In this study, all different patient geometries were reconstructed from a video acquisition of the EAM within the source EAM software. Maps from both atria and ventricles were considered. The study complied with the Declaration of Helsinki as revised in 2013; the ethic committee approved the study.
The methodology used in this study is the extraction of multimedia information through the photogrammetric reconstruction of digital objects. The video format “.mp4” was chosen as the input data acquisition process to simplify and speed up the acquisition process. Videos were taken by making a 360-degree horizontal turn, around the EAM, starting from the Postero-anterior (or PA) view. If a geometric abnormality was seen, a map was also acquired vertically at 360 degrees after returning to the initial position at the end of the horizontal turn. The videos duration was according to the possibilities offered by the source software. The information obtained was processed with 3DF Zephyr 7.507 (3DFlow©) software. The data were loaded into the software in video format, from which the frames for 3D reconstruction were extracted in.jpg format.
Images were processed with Zephyr 7.507(3DFlow©). The final 3D volume can be created with this software that extracts a dense point cloud and then selects an image or sequence of images to build a 3D mesh (Figure 1). In addition, the software allows new calibrations to be added and previously performed automatic calibrations to be modified. Interactions are then created through an interface that offers selection based on camera orientation, category and preset. The program works semi-automatically. After loading the image, the Masquerade tool on Zephyr is used if necessary and the reconstruction parameters are set. Masquerade software is used if an error, like including the background in the geometry, occurs. The predefined categories are divided into Generic Objects, Aerial Photos, Urban Environment, Human Body, Superficial Scans and Vertical Structures. The most appropriate category can be selected according to the type of object to be processed. Presets are divided into Fast Scan, Basic Scan and Deep Scan. For the purposes of our study, reconstructions were carried out using the Deep Superficial scan option. When this did not produce satisfactory results or the software presented an error in the reconstruction preventing the procedure from being completed, the images were processed manually. The advanced parameters were used consistently for all map reconstruction as follows: Keypoint sensibility: low; matching type: default; Matching stage depth: high; Tie-points quantity: very high; Reconstruction engine: Incremental; Bounding box method: Discard outliers. At the end of the process, the software allows users to export the mesh in formats compatible with the 3D graphics software Blender 3.5 (Blender Foundation). Within Blender, different maps can be imported and managed simultaneously in a shared workspace, serving primarily as a visualization tool to enhance the presentation and interpretation of the data.

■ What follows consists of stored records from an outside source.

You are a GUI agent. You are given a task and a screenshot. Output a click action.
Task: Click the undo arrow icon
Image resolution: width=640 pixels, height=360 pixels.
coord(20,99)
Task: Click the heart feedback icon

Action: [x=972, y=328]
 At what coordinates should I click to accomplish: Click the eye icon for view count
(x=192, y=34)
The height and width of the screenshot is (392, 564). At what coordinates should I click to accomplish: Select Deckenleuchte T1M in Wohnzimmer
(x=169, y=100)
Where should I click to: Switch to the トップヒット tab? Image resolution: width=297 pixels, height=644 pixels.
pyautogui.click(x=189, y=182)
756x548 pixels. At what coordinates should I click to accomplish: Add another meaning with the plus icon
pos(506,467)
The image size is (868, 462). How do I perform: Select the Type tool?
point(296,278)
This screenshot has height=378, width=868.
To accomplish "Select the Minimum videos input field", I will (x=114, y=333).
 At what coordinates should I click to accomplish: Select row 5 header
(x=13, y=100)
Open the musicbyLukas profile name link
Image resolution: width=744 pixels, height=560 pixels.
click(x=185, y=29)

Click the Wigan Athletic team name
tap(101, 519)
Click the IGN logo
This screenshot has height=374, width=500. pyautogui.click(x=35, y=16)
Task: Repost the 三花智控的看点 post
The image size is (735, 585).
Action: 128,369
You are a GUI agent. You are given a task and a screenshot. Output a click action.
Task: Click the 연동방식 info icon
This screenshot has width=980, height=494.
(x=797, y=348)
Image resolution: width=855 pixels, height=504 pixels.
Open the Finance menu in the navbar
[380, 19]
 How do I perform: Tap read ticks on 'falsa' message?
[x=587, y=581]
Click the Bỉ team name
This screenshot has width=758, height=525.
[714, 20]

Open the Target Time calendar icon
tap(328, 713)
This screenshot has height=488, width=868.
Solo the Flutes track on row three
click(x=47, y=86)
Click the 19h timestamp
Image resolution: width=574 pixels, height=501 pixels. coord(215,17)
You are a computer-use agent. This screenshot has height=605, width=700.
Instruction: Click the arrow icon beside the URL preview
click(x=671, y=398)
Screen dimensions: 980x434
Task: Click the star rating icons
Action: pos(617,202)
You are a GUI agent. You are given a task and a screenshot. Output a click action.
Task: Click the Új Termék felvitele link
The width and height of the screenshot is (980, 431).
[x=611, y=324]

Figure 1. Photogrammetry reconstruction workflow with Zephyr software. Phases of photogrammetric reconstruction through the use of Zephyr, (A) scatter point, (B) dense cloud, (C) mesh, (D) mesh with texture.
Statistical analysis was performed using JASP 0.14.1. 0 software (GNU Affero GPL). The statistical analysis conducted on the data focused on understanding the differences between the parameters of the various cardiac mapping systems under study. Shapiro-Wilk test was carried out for normality. Correlation analysis was applied to investigate whether linear parameter relationships existed between video length in seconds and the number of points in the scattered cloud under the condition of reconstruction type (Preset or manual use). The correlation analysis was performed using Spearman's coefficient. Finally, the use of the analysis of variance (ANOVA) was crucial to examine how the control variables could influence the relationships between the type of mapping system and the final number of points. Before performing the ANOVA, normality was assessed using Levene's test and to confirm normality, the Q-Q plot was also performed. Subsequently, post hoc tests were performed with Tukey's test.
A total of 24 EAMs from 24 patients were included in the study. All EAMs were reconstructed with success using photogrammetry from all 4 mapping systems assessed. The whole process time was 25 min ± 15 min.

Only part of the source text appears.